The victory lane celebration is a way for the winning driver to enjoy and share his success with his team and his fans. It is also a way for the sport and its partners to showcase their brands and their values. Some of the unique or emotional victory lane celebrations in NASCAR history include:

  • Dale Earnhardt Sr. being congratulated by every other driver and crew member after winning his first and only Daytona 500 in 1998.
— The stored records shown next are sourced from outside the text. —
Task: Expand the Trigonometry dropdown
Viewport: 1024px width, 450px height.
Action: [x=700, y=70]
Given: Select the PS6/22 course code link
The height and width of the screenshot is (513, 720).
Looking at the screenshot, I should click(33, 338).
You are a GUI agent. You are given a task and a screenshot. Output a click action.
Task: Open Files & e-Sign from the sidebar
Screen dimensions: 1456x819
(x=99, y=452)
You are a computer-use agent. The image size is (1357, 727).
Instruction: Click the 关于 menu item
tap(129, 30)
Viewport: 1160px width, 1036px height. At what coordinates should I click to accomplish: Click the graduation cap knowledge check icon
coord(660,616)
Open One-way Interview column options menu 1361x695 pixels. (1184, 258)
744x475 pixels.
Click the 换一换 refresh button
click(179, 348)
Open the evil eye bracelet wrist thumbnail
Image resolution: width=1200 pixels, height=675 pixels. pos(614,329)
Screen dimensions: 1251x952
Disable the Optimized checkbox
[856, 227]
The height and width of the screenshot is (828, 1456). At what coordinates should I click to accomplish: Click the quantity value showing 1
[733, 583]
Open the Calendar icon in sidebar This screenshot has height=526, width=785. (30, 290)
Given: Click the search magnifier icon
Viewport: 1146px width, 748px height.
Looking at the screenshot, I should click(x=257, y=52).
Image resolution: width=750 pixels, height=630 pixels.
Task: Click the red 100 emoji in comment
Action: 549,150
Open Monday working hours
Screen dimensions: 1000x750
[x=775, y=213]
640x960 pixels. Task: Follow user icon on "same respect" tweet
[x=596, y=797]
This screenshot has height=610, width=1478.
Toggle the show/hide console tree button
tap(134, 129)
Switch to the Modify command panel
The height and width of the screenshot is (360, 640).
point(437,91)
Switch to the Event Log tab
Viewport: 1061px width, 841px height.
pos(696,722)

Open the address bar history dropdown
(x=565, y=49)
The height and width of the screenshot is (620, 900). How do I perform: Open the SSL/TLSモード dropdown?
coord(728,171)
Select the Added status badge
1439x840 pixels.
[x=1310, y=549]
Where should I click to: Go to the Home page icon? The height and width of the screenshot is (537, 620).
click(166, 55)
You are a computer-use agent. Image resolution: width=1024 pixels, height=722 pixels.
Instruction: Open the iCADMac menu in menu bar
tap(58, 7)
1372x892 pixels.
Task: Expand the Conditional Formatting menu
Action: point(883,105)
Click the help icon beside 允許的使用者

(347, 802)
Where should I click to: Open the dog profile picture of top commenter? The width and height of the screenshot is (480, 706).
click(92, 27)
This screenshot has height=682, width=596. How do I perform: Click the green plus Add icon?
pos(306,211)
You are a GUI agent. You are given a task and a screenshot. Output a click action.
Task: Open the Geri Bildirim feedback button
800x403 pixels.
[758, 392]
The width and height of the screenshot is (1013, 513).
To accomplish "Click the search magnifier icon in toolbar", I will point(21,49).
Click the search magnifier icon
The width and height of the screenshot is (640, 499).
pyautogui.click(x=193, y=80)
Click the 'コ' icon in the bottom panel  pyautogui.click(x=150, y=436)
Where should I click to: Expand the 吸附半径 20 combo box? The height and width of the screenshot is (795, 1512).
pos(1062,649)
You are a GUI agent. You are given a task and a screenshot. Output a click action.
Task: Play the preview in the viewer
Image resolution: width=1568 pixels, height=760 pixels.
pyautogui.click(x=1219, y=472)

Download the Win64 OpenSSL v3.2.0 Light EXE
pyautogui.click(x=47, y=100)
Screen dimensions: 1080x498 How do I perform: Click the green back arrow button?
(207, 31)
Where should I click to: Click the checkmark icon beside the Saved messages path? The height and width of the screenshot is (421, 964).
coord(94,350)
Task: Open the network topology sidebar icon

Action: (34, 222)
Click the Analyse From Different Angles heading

  • Tony Stewart climbing the fence and waving to the fans after winning at Indianapolis in 2005 and 2007.
  • Martin Truex Jr. dedicating his win at Charlotte in 2016 to his girlfriend Sherry Pollex, who was battling ovarian cancer.


NASCAR race day traditions are a big part of what makes the sport so enjoyable and meaningful for everyone involved. NASCAR race day traditions reflect the history, culture, and values of NASCAR and its fans. They also create a sense of excitement, entertainment, and connection among the drivers, teams, sponsors, media, and fans. Whether you are a new or old fan of NASCAR, you can appreciate and participate in these traditions and have a great time watching the races.